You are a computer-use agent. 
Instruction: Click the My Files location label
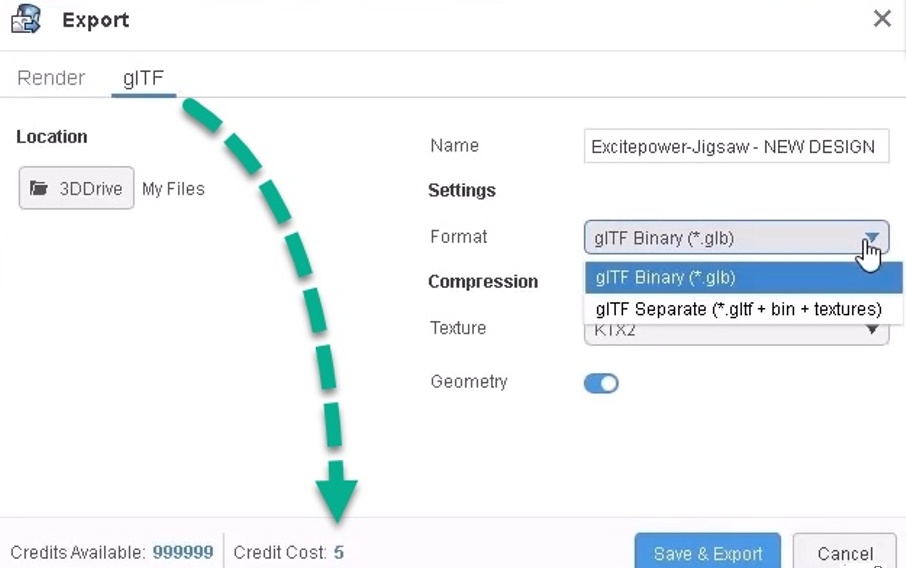[173, 189]
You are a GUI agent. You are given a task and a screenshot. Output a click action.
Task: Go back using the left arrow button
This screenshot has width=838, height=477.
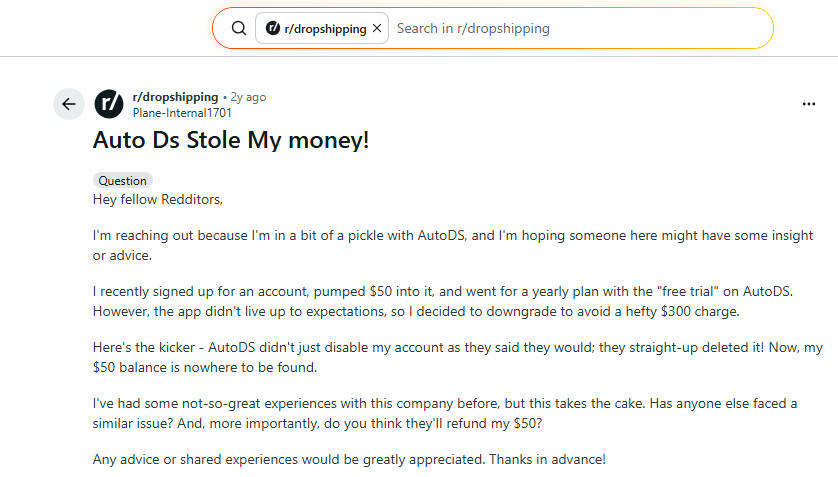pyautogui.click(x=68, y=104)
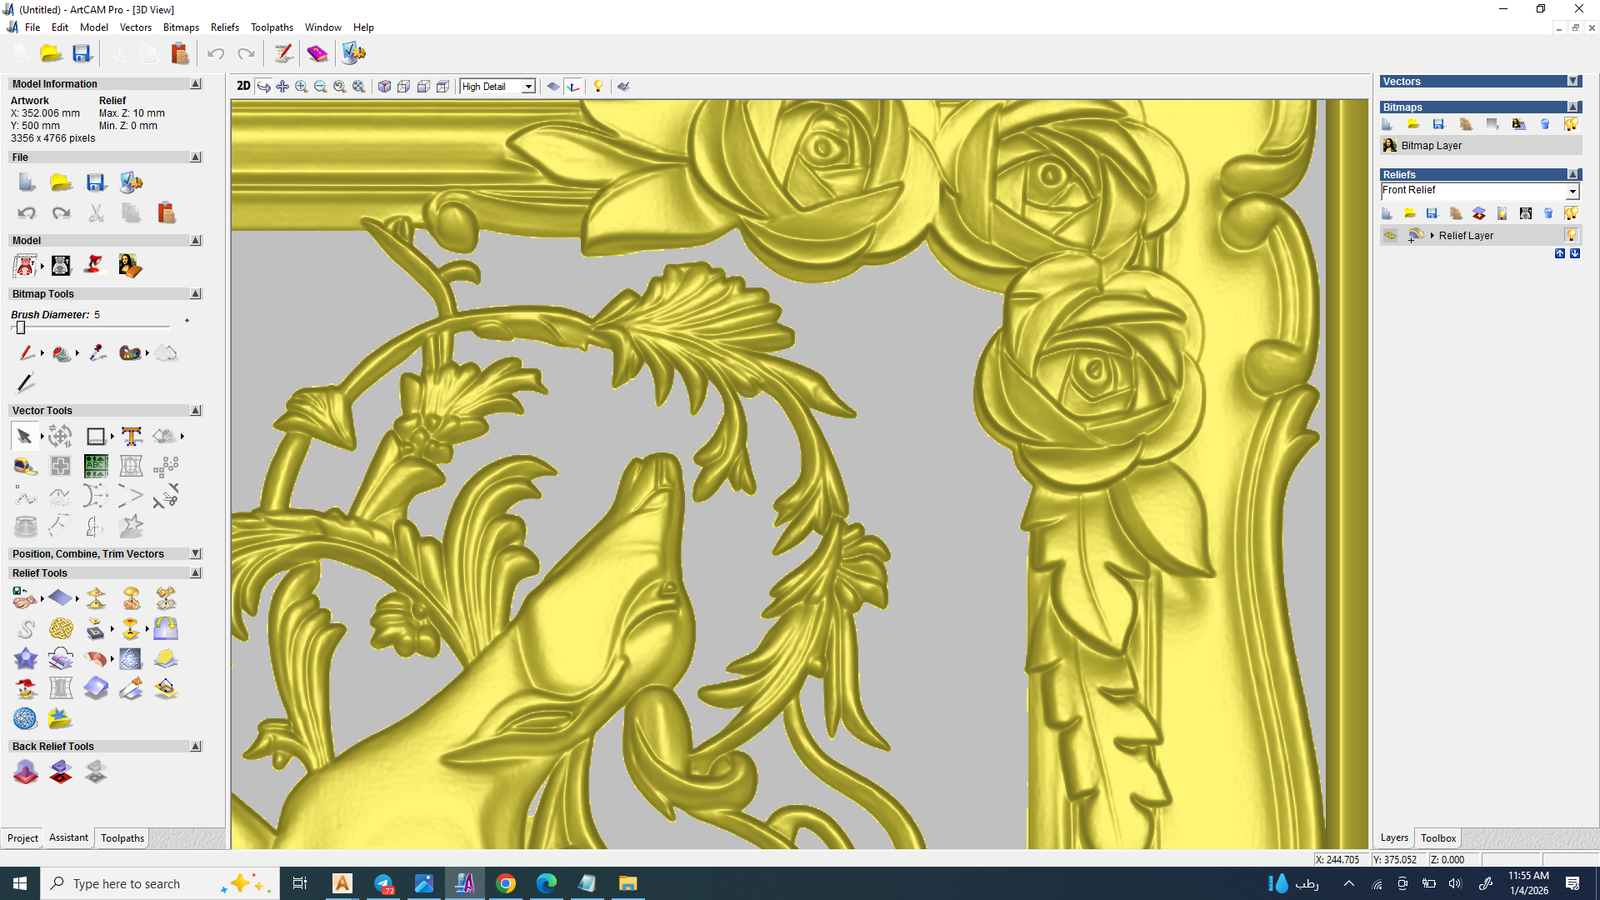Open the Toolpaths menu
This screenshot has height=900, width=1600.
point(271,27)
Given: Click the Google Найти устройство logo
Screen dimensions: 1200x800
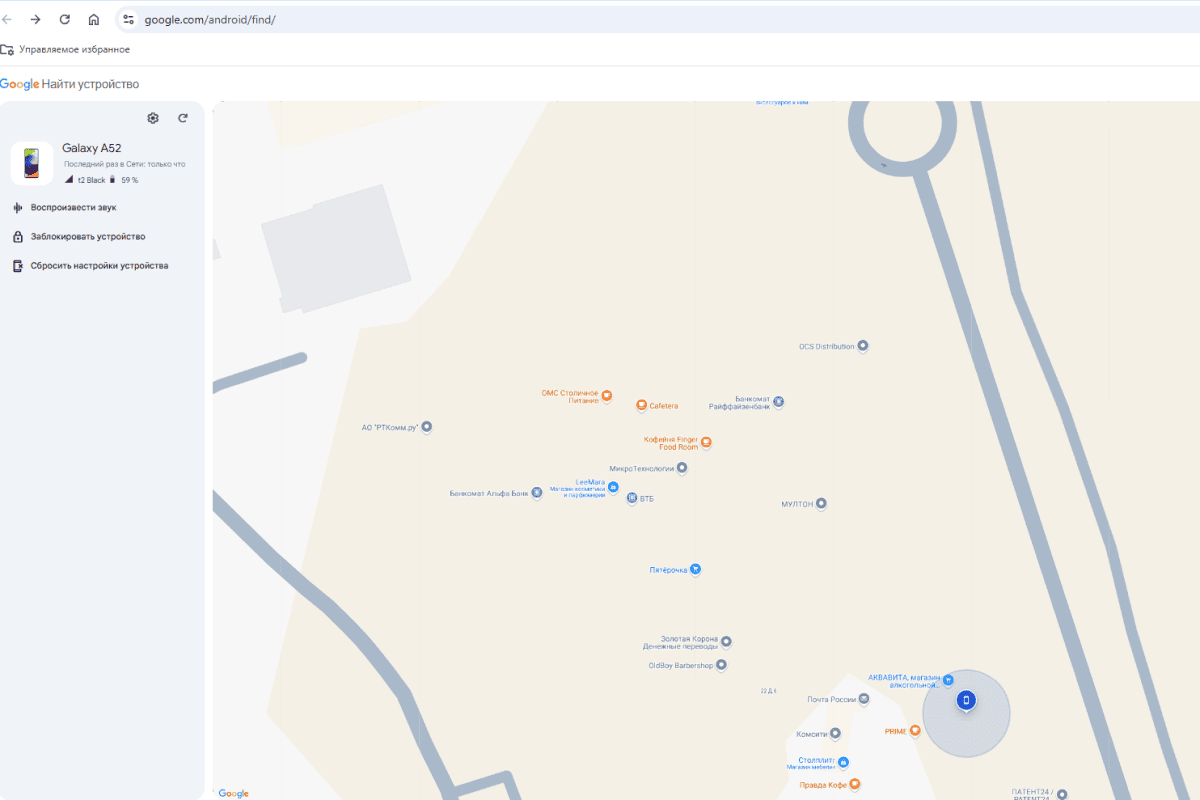Looking at the screenshot, I should coord(70,84).
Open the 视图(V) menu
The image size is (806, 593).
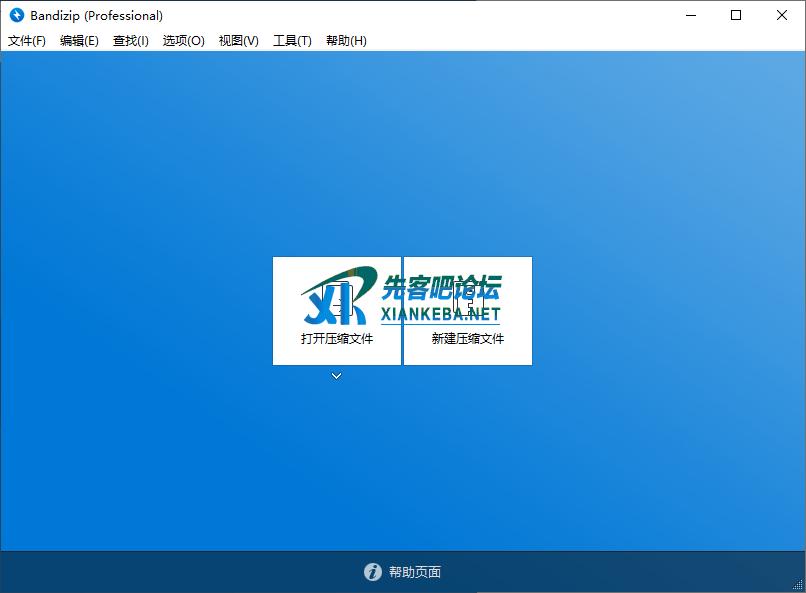(x=239, y=41)
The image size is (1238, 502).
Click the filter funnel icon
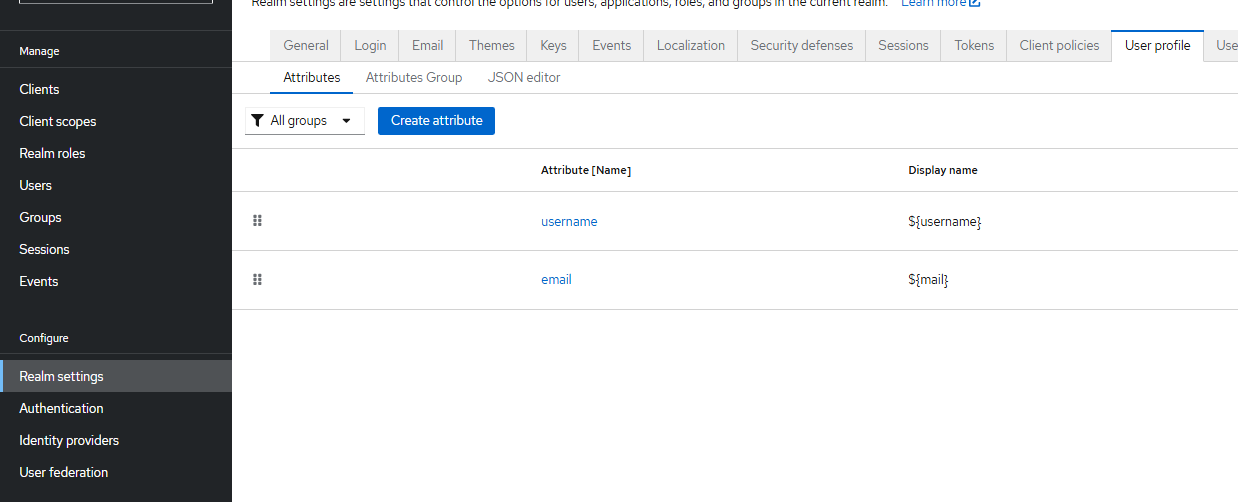257,121
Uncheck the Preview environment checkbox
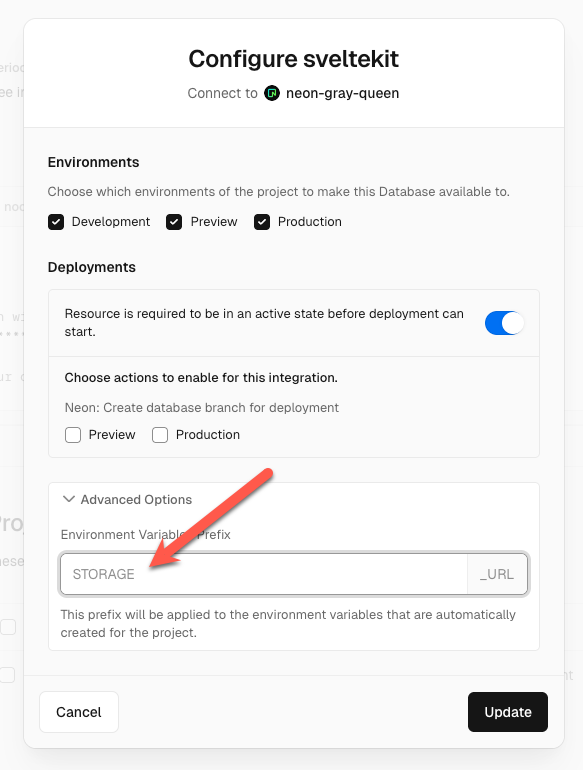 (x=174, y=222)
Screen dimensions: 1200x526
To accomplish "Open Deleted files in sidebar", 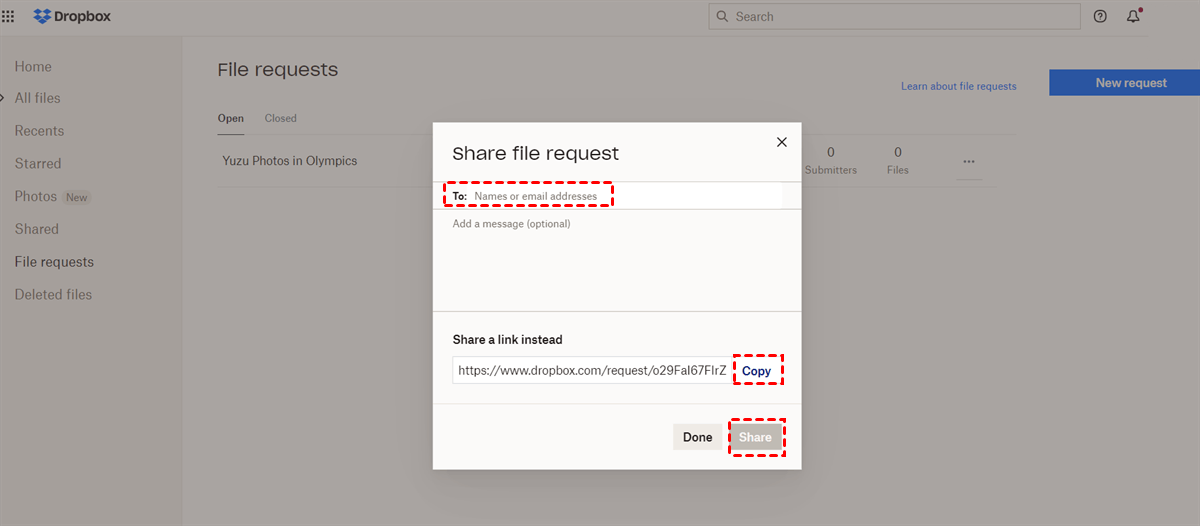I will pyautogui.click(x=53, y=295).
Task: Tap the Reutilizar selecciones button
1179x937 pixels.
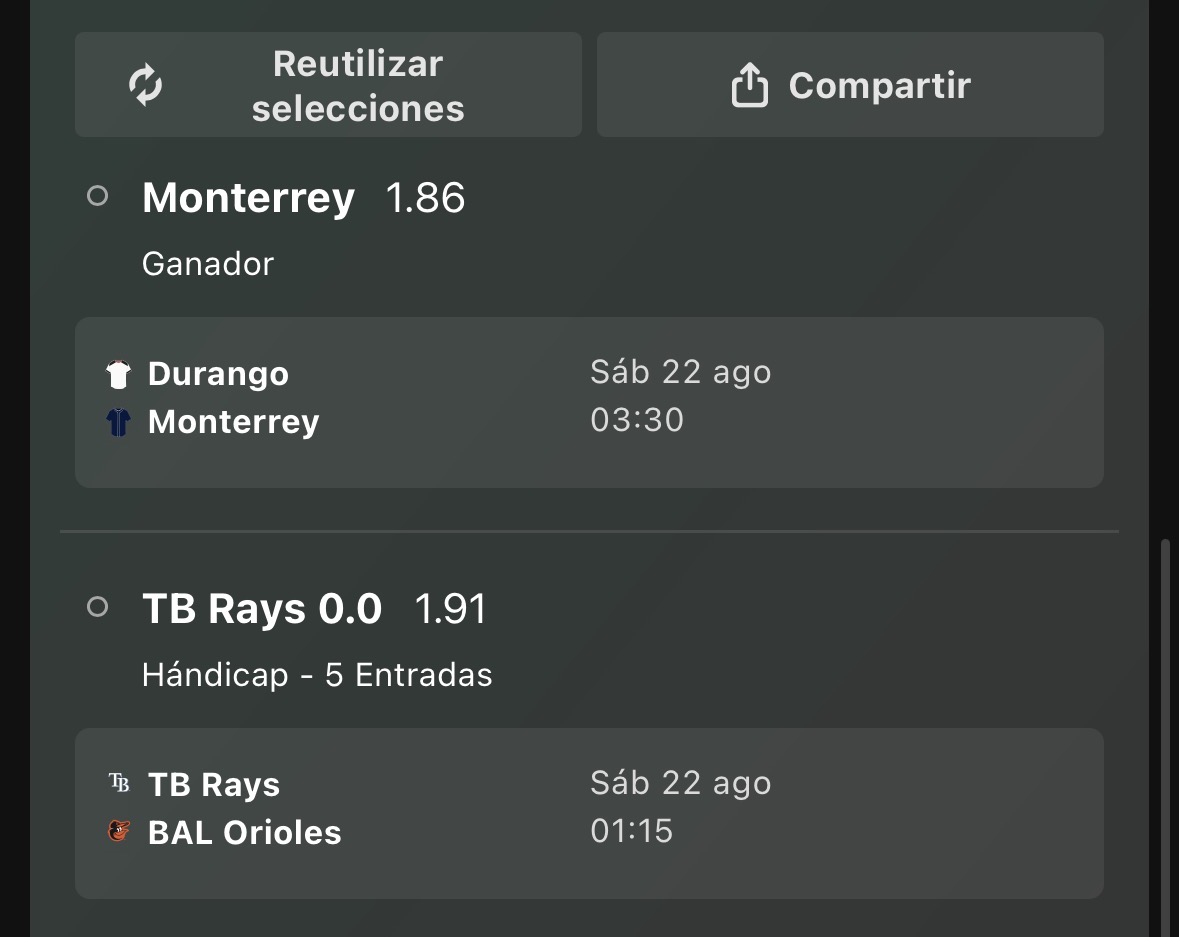Action: click(x=329, y=84)
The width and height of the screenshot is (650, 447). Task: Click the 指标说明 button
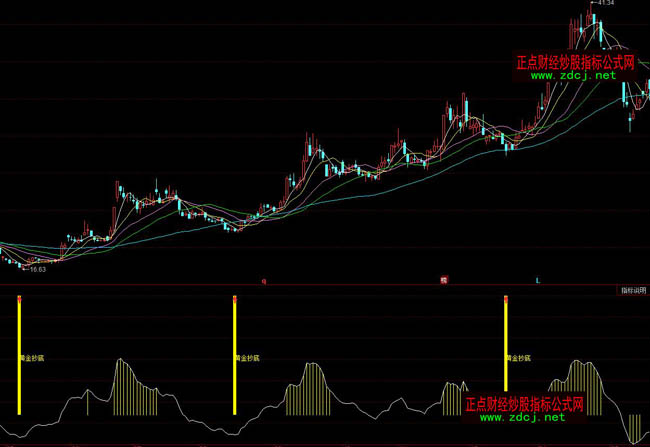pyautogui.click(x=634, y=290)
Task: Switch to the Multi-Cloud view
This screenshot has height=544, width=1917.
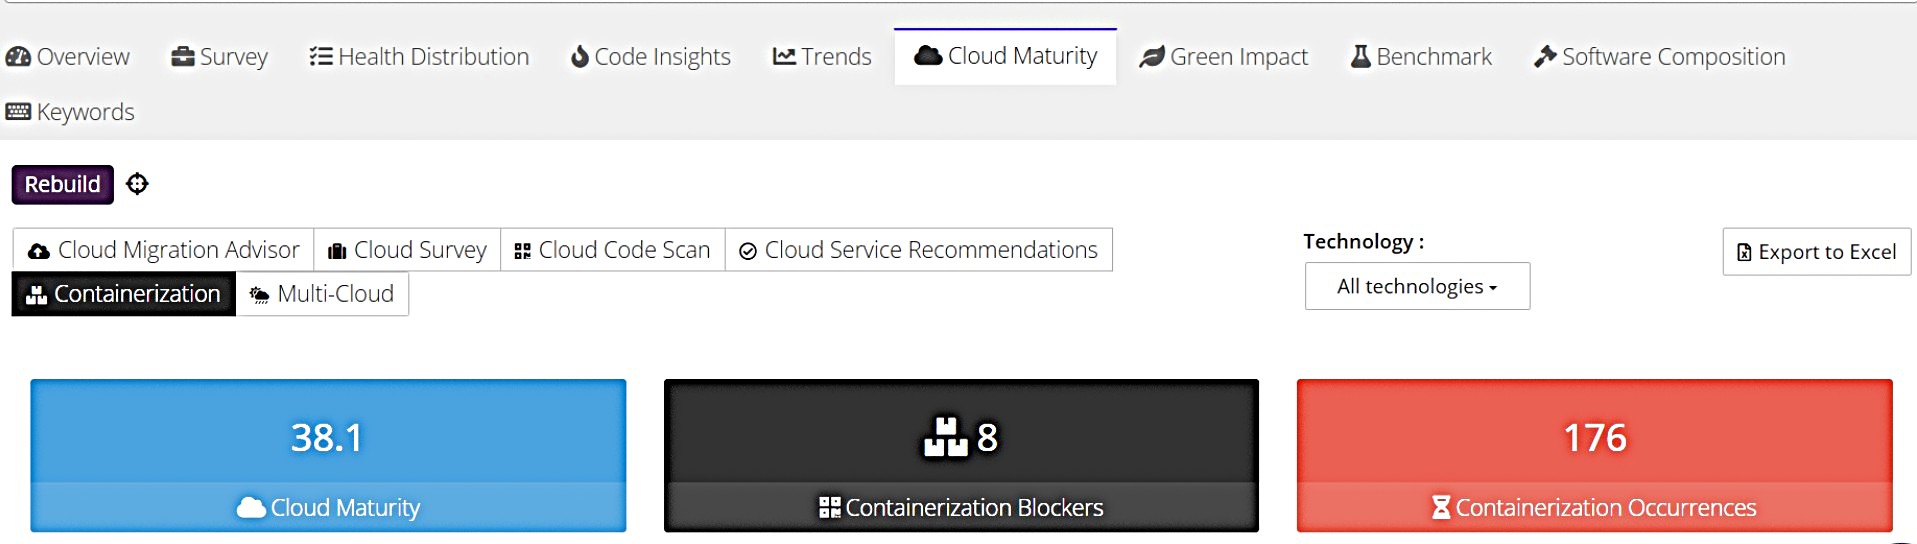Action: (x=322, y=294)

________

Assignment = Leaving the pictures out, transcribe word for word the lines from the one with "The width and" to the end of the material above, inclusive, and nothing else.

Solution to this task =
The width and height of the screenshot is (650, 447). Task: Click the 指标说明 button
pyautogui.click(x=634, y=290)
Task: Switch to the Multi-Cloud view
This screenshot has height=544, width=1917.
Action: (x=322, y=294)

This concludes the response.